After adding 0.5 parts by weight per 0 parts by weight of di-tert-butyl-p-cresol, the solvent n-hexane was removed. The styrene content of the obtained polymer (sample B-1) was 7.1% by weight, and the amount of blocked styrene was 0.8% by weight.
, MW=330.000. Mn=138,000. Mw
/Mn=2.39. [0037] Table 1 shows the analytical values of the styrene-butadiene copolymer used as component (A) in the present invention together with Samples A-1 and A-2, and the analytical values of the polybutadiene copolymer used as a comparative example which is outside the scope of the present invention. Indicates the analysis value.
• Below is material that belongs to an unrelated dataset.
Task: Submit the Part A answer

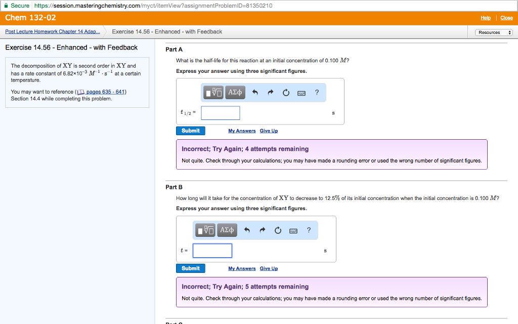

Furthermore, Table 2 shows the analytical values of the styrene-butadiene copolymer used as component (B) of the present invention. [0038]
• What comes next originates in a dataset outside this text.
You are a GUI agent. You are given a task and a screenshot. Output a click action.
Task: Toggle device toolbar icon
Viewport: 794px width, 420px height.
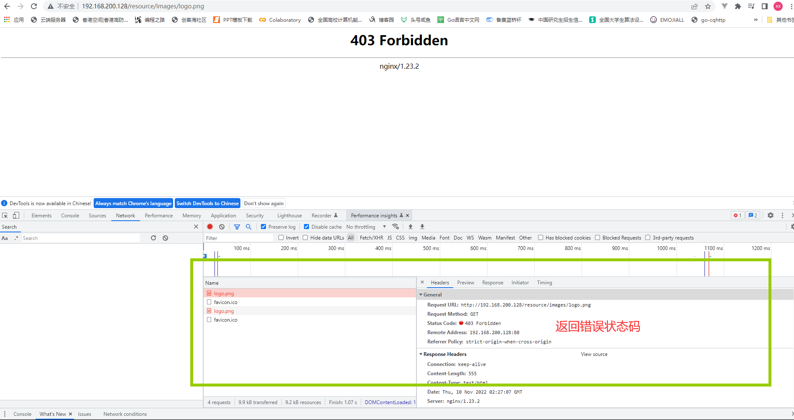[x=16, y=215]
[Examples 1 to 3] Sample C-1 (natural rubber) Sample C-2 (polyisoprene rubber) Sample C-3 shown in Table 3 as component (C)
(polybutadiene rubber) and the aforementioned sample a-1 (polybutadiene rubber), various rubbers shown in Table 5 were used as raw material rubber, and a rubber composition was made by the compounding treatment shown in Table 4. . When the polymers shown in the examples in Table 5 were used as components (A) and (B), both (C
) The blendability with the components was good. [0039] Table 6 shows the measurement results of the reversion of vulcanization and the physical properties of the vulcanized products of these compositions. As shown in Table 6, as in Comparative Example 3, there are cases in which the styrene-butadiene copolymer (B) component and component (C) are used, and cases in which the (A) component + (B) component is used as in Comparative Example 1. When the blending amount is small, the effect of preventing the recursion of the (C) component is small, but in the compositions of Examples 1 to 3, the recursion of the (C) component is prevented. [0040] In addition, Examples 1 to 3 have better impact resilience and better impact resilience than Comparative Example 2 using the (A) component and (C) component and Comparative Example 3 using the (B) component and (C) component. Excellent balance of wet skid resistance and balance of abrasion resistance and wet skid resistance. Furthermore, in Examples 1 to 3, component (A), component (B), and (C
) is superior to the average performance of each component alone. [0041]

[Table 1]

[Table 2] [0043]

[Table 3]

[Table 4] *1 Reactant of diphenylamine and acetone

[Table 5]

[Table 6] [0047]

【Effect of the invention】

As described above, according to the present invention, a rubber composition can be obtained which has good processability, is prevented from recurving, and has improved performance such as the balance between abrasion resistance and wet skid resistance.

Claims (1)

[Claims] [Claim 1] Component (A): Obtained in an inert solvent using a polar organic compound and an organic alkali metal catalyst, the styrene content is 5 to 60% by weight, and the amount of vinyl bonds in the butadiene moiety is 35%. A styrene-butadiene copolymer having a 1,4-trans bond content of 55,000 or more and less than 350,000, a weight average molecular weight of 55,000 or more and less than 350,000, component (B): a styrene content of 5 to 40%. Styrene-butadiene copolymer in which the amount of vinyl bonds in the butadiene portion is 1% or more and less than 25% by weight, and the amount of block styrene is 5% by weight or less of the copolymer, component (C): natural rubber, polyisoprene, vinyl A rubber composition made from any one or more rubber-like polymers of polybutadiene having a bond content of 1 to 20%, and the weight ratio of components (A) and (B) to 20 to 80:80.
20. The styrene content of the polymer composition obtained by mixing components (A) and (B) is 10 to 40% by weight, the amount of vinyl bonds in the butadiene moiety is 30% or more and less than 53%, and (A)
A rubber composition in which the total amount of component (B) is 25 parts by weight or more and component (C) is 75 parts by weight or less.